The core block 14 comprises E-shaped cores 31 and 31a, and exciting coils 32 and 32a wound on central legs of these E-shaped cores so as to oppose each other through a central air gap 33. The block 14 is assembled into the box-shaped member 20 by engaging base end edges of the E-shaped cores 31 and 31a into the vertical engaging grooves 25 and 25a in the inner side wall surfaces of the member 20. The actuator 15 is provided for disposition horizontally at the center of the air gap 33 of the core block 14. In the present instance, the actuator 15 has, as specifically shown in FIG. 3, a pair of frame halves 34 and 34a formed to hold between them a pair of permanent magnets 35 and 35a which are received in two pairs of aligned recesses 36, 37 and 36a, 37a formed in the frame halves 34 and 34a when they are fitted to each other. Further, the frame halves 34 and 34a are respectively so formed that the frame half 34 has holes 38 and 38a at diagonally opposed corners and inward projections 39 and 39a at the other corners. The other frame half 34a is provided with inward projections 40 and 40a for engaging in the holes 38 and 38a of the frame half 34, and with holes 41 and 41a for receiving allowing the projections 39 and 39a of the frame half 34. In longitudinal end edges of the both frame halves 34 and 34a, there are formed a pair of recesses 42, 43 and 42a, 43a which constitute link-pin bearings when the halves are fitted to each other.
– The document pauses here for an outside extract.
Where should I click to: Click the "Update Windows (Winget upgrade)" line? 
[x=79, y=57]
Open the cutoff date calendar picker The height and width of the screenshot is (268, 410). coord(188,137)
Upon fitting the two frame halves 34 and 34a to each other, with the respective inward projections engaged in the respective holes, therefore, the permanent magnets 35 and 35a are held between the thus-fastened frame halves, and link pins 44 and 44a are fixed as held in the recesses 42, 43 and 42a, 43a, whereby the permanent magnets 35 and 35a are assembled in the actuator 15 without requiring any adhesive agent and the assembling ability is made excellent. The frame halves 34 and 34a may advantageously be made of a plastics material, since in that event it is possible to prevent a risk of the permanent magnets 35 and 35a are being deteriorated by a temperature rise due to the Joule's heat as would otherwise occur if the actuator body or its frame halves were instead made of a metal material, when the eddy current generated by the passing of magnetic force lines through the recesses 36, 37 and 36a, 37a as a result of an alternating magnetic field.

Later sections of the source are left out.